長年食品卸売業を手掛ける甲社は、2代目代表取締役であるF氏の父親が創業した会社である。F氏は大学卒業後、食品系商社に入社。父親の会社を引き継ぐ日に備えて、様々な職務の経験や人脈作りに励み、実力をつけていった。38歳の時、ついに創業者父より会社を引き継いだ。

 

その後、父親の堅実な経営スタンスを継続し、得意分野である魚の切り身を中心に主要顧客の公的機関へ商品を供給する展開を行い、業界における地位を確実なものにした。

 

健康不安からひそかに検討を始めた「会社売却」

その後も堅調な売上を維持し、社員は15名に増えた。また堅実経営が功を奏し、借入金もなく純資産も年々積み上げていくことができた。

 

しかし、F氏が55歳の時、あまりにも長い熱が続いたため、検査を受けることとなった。早期の肝臓がんであった。手術は成功し、命に別状はなかったものの、F氏は大きなショックを受け、再発し自分がいなくなった場合の会社、社員はどうなるのかなど、今まで考えたことのない不安に襲われた。

 

F氏は病気のことを妻だけに話し、とりあえずは社員には隠して仕事を継続した。
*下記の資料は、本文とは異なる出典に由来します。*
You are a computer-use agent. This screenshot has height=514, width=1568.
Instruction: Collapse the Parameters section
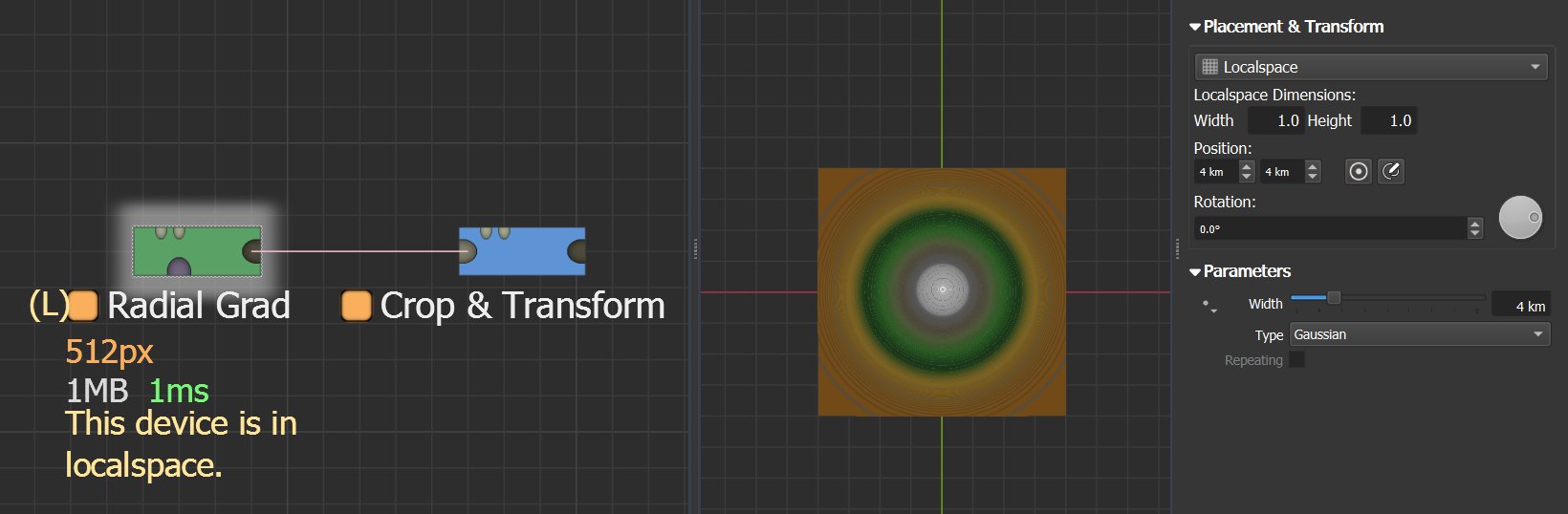pos(1195,271)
そして、F氏はこれを機に甲社売却を真剣に検討し始めた。

M&Aアドバイザーを通じて知り合った社長と意気投合

しかし、いきなり売却となると混乱を招き、最大の資産である社員が動揺して流出してしまっては台無しとなる。また、会社取引先はF氏への信頼によるものが多かった。社員流出により価値を棄損することなく、売却後も継続的な取引確保ができるよう信頼できる売却先が必要であると考えた。

 

そのようなことを考えている頃、丙M&Aアドバイザーより事業提携の依頼話が舞い込んできた。

 

それは東海地方に本社がある同業の食品製造・卸売会社、乙社であり、そのS社長は創業者で、業界の革命児とも呼ばれていた。最近は事業チャンネルの枠を超え、飲食業の進出も果たし、もう一段の発展を目指している。公的機関などの顧客拡大や商品ラインアップを強化できるような安定したパートナーを探しており、この目的に合致する甲社に大きな関心を持っているとの話であった。将来的には買収も見据えた提携を希望しているとのこと。

 

F氏は自身の病気のことは伏せたうえで、乙社の社長S氏と面談することとした。面談を通じて、F氏はS氏のこれまでの実績や経営方針に良い印象を持ち、さらにS氏とF氏は学生時代の囲碁が同じ趣味であることがわかり、さらに話が盛り上がった。

 

この話は次回に続く。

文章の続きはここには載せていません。